The math is the capx is simplified for just horizontal ground. The first step would be to make it work with any angle. Actually you can do this by taking the velocity and using a dot product with the angle of the surface to get perpendicular and parallel velocities that can be plugged into the equations already there. That covers getting the bounce math to work.

Next the collision detection and resolution would need an overhaul. This is what keeps the football from falling through the floor at low speeds and lets us know when to bounce. It is also what gives us the point of collision. Right now we have oval vs horizontal line working. New would be oval vs any line.
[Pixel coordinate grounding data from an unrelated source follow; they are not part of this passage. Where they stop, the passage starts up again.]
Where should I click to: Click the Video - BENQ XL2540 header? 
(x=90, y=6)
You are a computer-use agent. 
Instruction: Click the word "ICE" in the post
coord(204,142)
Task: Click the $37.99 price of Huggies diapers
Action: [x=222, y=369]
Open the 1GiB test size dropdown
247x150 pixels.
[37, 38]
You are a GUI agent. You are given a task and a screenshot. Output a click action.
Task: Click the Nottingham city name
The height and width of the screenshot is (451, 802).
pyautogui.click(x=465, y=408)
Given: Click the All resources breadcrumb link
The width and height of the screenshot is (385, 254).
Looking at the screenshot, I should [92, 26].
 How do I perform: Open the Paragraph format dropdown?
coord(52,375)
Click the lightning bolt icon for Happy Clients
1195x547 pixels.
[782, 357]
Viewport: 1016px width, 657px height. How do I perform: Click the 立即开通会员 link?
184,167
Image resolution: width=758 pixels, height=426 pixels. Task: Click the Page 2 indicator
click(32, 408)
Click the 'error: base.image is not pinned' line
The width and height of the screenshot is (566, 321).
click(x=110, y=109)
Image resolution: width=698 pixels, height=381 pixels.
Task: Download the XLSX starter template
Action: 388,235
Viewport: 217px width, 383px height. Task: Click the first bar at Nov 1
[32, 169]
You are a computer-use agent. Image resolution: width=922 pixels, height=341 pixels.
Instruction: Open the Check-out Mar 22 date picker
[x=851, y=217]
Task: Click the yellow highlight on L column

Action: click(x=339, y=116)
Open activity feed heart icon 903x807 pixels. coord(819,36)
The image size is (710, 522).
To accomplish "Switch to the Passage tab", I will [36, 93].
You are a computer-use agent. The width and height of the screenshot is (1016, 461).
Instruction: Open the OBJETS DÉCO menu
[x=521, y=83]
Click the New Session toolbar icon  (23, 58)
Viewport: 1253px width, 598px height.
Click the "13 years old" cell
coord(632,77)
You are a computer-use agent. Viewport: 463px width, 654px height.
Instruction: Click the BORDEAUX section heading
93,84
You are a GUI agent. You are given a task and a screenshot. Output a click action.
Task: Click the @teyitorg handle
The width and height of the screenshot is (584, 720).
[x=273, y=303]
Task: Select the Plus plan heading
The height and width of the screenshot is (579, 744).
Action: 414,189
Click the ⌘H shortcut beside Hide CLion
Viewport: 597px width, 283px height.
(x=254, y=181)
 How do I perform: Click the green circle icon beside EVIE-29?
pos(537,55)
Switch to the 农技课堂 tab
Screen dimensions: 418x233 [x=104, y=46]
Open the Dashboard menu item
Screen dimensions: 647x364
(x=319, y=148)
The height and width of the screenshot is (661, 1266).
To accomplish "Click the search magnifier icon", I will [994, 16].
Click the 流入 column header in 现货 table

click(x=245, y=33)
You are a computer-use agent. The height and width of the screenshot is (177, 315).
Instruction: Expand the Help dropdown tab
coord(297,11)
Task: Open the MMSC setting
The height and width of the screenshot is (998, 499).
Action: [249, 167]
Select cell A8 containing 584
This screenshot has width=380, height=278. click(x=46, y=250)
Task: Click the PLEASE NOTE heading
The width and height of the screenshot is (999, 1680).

The math there isn't too pretty which explains why ovals aren't usually a common shape in physics libraries. Also you'll need to work out the formulas. Either that or use the iterative approach.

Ok, next we need oval vs oval collision detection. The simplest solution is to convert the oval to a polygon first. Then you'd take the two ovals and see if they overlap. If they do we need to separate them till they collide at only one point. The two ways to do this is to either move backward in time to they just touch, or use something like SAT or GJK/EPA to move them apart.

That just covers the simple case of only one moving oval and everything else is static. For collisions between two moving objects the bounce math now needs to use the relative velocity (Va-Vb) between the two objects instead of just the velocity of one. Otherwise the stuff above is more or less the same.

One caveat is when there are multiple objects that need to be pushed out of each other, then correcting one pair can push them into other objects. This is usually solved by repeating this check multiple times to reduce the amount of objects overlapping. You'll also want to make collisions faster by checking if the object's bounding box is overlapping first, before the other more costly oval-oval collision check.

In summery you will be creating a full blown physics engine. I have roughly outlined one approach, but there are many tweaks that improve speed and accuracy.